This summer the BMA debated time limits. The majority (77%) voted to retain the 24 week limit. Those who wanted a lower limit argued that survival rates for pre-term babies were increasing. Others argued, rightly, that lowering the abortion time limit to be in line with the “absolute best” survival possibility for pre-term babies would unjustly penalise the few thousand women each year who need a late abortion – women who don’t realise they’re pregnant, or can’t know until late on that their foetus has severe abnormalities and women in a number of other invidious positions. Just under 3,000 women go on to have an abortion at that late stage. To deny them a choice on the grounds of marginal survival possibilities, or indeed for any other reason, is wrong.

The fact that a big majority of the BMA voted to retain the 24 week limit does not guarantee that MPs will fall into line with their view. They may decide to take a “cautious approach”, i.e. one that they find politically expedient, and chip away the time limit.

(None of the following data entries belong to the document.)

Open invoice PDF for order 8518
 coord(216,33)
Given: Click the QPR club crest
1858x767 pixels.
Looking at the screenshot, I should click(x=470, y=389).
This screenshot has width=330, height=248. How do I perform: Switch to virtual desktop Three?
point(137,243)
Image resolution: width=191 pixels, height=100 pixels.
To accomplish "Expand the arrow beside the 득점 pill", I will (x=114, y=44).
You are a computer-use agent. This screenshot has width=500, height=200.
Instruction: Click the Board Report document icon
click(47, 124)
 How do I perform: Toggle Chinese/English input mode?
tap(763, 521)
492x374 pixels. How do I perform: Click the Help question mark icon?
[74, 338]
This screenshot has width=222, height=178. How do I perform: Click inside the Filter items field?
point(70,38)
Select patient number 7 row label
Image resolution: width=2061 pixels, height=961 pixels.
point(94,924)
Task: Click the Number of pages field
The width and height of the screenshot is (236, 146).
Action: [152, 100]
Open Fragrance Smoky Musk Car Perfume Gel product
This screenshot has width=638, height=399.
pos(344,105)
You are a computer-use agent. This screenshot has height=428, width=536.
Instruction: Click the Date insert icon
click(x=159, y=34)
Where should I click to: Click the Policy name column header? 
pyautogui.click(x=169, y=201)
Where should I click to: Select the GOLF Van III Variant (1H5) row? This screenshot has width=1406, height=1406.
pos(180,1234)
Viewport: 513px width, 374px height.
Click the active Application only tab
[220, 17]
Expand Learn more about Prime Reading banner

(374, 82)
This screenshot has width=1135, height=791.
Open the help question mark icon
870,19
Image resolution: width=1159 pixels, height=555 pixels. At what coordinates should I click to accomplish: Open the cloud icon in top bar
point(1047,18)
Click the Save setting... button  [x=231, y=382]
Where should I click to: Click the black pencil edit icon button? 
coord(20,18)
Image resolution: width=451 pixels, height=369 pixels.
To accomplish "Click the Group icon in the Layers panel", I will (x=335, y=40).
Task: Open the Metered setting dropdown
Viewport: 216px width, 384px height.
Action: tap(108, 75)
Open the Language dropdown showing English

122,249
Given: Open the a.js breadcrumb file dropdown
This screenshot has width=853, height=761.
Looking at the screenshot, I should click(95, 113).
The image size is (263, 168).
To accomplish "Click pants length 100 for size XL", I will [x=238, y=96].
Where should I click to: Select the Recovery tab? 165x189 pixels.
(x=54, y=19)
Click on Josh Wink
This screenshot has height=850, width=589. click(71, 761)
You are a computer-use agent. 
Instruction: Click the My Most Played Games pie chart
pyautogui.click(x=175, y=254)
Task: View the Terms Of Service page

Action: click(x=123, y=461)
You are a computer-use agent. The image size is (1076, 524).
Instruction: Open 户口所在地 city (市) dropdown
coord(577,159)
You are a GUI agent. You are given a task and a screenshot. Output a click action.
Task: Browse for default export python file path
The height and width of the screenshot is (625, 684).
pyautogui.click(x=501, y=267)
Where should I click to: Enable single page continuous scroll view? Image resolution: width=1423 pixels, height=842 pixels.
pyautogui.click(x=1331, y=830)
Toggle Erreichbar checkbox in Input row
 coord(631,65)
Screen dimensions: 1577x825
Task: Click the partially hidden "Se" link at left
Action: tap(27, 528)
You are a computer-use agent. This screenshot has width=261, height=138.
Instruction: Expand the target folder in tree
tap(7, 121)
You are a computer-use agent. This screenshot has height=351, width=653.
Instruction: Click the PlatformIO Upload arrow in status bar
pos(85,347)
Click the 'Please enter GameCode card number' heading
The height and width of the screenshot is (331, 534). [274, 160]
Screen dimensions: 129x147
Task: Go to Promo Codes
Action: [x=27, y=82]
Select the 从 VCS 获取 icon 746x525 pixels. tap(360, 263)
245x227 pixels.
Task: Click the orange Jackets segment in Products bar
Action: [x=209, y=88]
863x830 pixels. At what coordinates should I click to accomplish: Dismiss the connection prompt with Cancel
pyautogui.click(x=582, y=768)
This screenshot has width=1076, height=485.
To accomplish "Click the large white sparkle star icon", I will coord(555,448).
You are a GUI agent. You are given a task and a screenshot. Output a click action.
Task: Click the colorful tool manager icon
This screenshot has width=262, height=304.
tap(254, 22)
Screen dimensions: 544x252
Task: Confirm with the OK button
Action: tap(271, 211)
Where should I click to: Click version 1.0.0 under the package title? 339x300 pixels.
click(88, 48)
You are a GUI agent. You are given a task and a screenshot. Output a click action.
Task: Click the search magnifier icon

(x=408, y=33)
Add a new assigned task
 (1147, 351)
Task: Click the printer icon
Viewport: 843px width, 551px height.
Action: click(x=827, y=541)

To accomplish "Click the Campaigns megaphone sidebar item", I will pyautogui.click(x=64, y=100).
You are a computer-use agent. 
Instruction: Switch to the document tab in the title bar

The situation will not be helped if pro-choice campaigners chose to “trade off” later time limits for more liberal legislation on early abortions. Prior to the election David Steel said he would be willing to concede a small reduction in the time limit in exchange for legislation introducing abortion on request up to 12-14 weeks. That too would penalise women who need a late abortion.

High profile feminist Naomi Woolf has argued for a less “cavalier” approach to abortion. There is something of a fashion of softened up middle class women, who once unambiguously supported abortion rights but have now had babies, suddenly thinking that there is something a “bit horrid” about abortion. Women should think twice about having an abortion they say. Perhaps they are so used to “having it all” they can’t imagine life for women who have less choices than themselves.

The drive to restrict abortion rights has been backed up by TV programmes, using increased generally-available information about foetal behaviour. But information about what a 12 old week undeveloped foetus gets up to in the womb (not much) is completely irrelevant to a woman considering what to do with an unwanted pregnancy.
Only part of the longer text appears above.